Highly Compact TiO2 Films by Spray Pyrolysis and Application in Perovskite Solar Cells

Abstract

Transparent and pinhole free hole‐blocking layers such as TiO2 grown at low temperatures and by scalable processes are necessary to reduce production costs and thus enabling commercialization of perovskite solar cells. Here, the authors compare the transport properties of TiO2 compact layers grown by spray pyrolysis from commonly used titanium diisopropoxide bisacetylacetonate ([Ti(OPri)2(acac)2]) precursor to films grown by spray pyrolysis of TiCl4. Spray pyrolysis provides insights into the interdependence of precursor chemistry and electron transport properties of TiO2 films and their influence on the performance of the perovskite solar cells.

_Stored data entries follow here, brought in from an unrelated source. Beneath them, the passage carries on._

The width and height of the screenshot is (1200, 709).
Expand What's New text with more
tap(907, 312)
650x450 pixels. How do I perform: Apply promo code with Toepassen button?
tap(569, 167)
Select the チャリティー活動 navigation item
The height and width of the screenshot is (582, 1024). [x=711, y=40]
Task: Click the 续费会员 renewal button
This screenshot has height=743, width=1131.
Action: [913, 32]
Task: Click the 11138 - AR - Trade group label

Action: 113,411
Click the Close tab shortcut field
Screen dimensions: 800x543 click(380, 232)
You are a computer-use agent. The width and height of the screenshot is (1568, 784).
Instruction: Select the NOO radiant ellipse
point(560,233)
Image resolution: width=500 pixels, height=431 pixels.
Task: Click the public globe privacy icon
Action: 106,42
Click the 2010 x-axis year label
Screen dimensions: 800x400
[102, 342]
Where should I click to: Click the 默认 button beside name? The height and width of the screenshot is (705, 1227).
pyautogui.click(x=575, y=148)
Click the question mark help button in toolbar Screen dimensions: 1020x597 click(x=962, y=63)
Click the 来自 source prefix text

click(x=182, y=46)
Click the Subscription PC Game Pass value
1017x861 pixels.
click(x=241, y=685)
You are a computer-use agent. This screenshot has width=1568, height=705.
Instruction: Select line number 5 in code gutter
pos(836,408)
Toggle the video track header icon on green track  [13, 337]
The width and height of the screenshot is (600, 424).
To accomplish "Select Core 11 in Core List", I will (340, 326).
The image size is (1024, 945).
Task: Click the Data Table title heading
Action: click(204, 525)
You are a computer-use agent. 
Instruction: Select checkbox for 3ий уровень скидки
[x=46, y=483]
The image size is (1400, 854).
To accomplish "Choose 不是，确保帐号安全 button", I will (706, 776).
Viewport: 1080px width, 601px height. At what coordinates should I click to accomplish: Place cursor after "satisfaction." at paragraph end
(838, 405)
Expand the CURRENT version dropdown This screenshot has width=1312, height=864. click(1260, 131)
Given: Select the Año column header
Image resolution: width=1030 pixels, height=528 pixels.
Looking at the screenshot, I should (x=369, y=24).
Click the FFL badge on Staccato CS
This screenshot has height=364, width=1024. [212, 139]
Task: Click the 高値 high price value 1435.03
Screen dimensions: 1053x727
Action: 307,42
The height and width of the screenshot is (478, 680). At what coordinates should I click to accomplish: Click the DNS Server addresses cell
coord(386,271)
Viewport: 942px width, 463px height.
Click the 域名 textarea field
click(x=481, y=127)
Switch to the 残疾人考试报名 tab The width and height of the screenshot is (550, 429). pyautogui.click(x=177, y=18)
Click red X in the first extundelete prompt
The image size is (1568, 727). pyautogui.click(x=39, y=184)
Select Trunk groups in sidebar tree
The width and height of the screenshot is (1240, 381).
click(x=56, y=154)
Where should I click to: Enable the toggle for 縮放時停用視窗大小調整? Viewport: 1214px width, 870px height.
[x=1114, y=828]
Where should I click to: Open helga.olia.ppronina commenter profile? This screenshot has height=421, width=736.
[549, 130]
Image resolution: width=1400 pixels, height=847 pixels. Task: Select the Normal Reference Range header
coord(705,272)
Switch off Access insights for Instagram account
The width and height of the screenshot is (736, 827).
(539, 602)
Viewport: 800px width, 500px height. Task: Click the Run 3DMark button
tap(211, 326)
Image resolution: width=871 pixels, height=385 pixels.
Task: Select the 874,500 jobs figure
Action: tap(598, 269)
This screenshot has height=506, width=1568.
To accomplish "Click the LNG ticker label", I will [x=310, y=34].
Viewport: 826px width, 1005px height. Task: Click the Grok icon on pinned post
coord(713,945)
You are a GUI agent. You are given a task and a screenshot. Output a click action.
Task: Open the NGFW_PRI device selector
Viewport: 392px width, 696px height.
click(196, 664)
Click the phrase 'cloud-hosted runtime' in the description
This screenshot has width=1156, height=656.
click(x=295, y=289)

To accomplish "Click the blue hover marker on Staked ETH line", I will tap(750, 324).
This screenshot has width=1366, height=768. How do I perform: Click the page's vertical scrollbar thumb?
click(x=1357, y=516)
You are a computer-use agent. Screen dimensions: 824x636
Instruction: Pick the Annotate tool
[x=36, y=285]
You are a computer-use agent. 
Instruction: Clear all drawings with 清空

X‐ray diffraction and X‐ray photoelectron spectroscopy data confirm the chemical and structural composition of the obtained films. Thin film deposition at lower temperature (150 °C) are conducted using TiCl4 to evaluate the influence of crystal growth and topography by scanning electron microscopy and atomic force microscopy as well as thickness (profilometry) and transmittance (UV/Vis spectroscopy) on the power conversion efficiency of perovskite solar cells. TiO2 compact layers grown from TiCl4 enhance the power conversion efficiency by acting as superior electron transfer medium and by reducing hysteresis behavior, when compared to films grown using titanium diisopropoxide bisacetylacetonate. UV/Vis spectroscopy and external quantum efficiency studies reveal the correlation of transmittance on the power conversion efficiency.